* French bond yield hits one-month low
* Sentiment improves after Bayrou-Macron alliance
* French/German 10-year yield gap down from multi-year highs
* Euro zone periphery govt bond yields tmsnrt.rs/2ii2Bqr (Updates prices)
By Dhara Ranasinghe
LONDON, Feb 23 (Reuters) - The extra return investors demand to hold French rather than German debt shrank from multi-year highs on Thursday as a new centrist pact in France’s presidential election race eased market concerns about far-rightist Marine Le Pen gaining ground.
Influential centrist Francois Bayrou on Wednesday decided not to run in the French election and struck an alliance with candidate Emmanuel Macron that may boost the latter’s chances in the tight race.
Markets are nervous about Le Pen’s anti-euro stance, and polls earlier this week showing her narrowing the gap with centrist contenders had rattled investors in the wake of the populist backlash in votes in Britain and the United States last year.
France’s presidential election takes place over two rounds, scheduled for April and May, and the National Front’s Le Pen is widely tipped to go through to the second-round runoff but then lose.
A poll on Wednesday showed Macron was seen beating Le Pen in the runoff by 60 percent to 40 percent.
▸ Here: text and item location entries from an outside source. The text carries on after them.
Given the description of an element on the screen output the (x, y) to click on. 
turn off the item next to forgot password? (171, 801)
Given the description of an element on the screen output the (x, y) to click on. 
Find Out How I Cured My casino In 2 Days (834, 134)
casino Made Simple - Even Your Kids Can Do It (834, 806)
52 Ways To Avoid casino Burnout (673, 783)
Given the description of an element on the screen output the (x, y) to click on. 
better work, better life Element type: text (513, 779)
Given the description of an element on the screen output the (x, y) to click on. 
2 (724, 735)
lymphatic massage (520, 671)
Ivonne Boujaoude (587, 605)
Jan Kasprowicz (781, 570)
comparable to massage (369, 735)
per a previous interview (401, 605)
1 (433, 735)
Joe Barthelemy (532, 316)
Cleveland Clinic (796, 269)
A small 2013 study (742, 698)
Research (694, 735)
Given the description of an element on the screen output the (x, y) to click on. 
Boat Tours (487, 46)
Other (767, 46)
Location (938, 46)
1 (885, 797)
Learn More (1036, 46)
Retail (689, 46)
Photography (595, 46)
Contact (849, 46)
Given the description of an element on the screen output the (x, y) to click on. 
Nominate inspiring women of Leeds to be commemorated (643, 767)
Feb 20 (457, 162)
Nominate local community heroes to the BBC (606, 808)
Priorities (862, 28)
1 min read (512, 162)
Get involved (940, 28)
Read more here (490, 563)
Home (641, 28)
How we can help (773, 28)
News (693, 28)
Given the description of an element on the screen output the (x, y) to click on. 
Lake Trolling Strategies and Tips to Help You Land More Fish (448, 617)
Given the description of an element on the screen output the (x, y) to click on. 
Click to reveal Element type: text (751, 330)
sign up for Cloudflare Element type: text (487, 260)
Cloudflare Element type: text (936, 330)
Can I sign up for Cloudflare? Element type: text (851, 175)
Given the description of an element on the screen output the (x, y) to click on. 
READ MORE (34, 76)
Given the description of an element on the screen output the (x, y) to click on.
“Yesterday’s developments in France were positive for French bonds and broader risk appetite,” said Orlando Green, European fixed income strategist at Credit Agricole in London.
France’s 10-year bond yield fell as much as 9 basis points to a one-month low of 0.95 percent on Thursday, extending falls seen after Bayrou’s announcement on Wednesday.
The gap between French and German 10-year bond yields, a gauge of how investors view relative risks, narrowed to around 70 basis points, having been at 84 bps earlier this week, its widest since late 2012.
“The break below 80 bps is a level at which domestic buyers are tempted to step back in to French bonds,” said Richard McGuire, head of rates strategy at Rabobank.
Rising euro zone bond yields and widening spreads in the region have not had a major impact on the real economy, and the European Central Bank will take a look at market developments after coming elections, board member Peter Praet said on Thursday.
German 10-year yields were close to their lowest levels this year at 0.23 percent, while Irish and Portuguese equivalents fell to one-month lows on Thursday.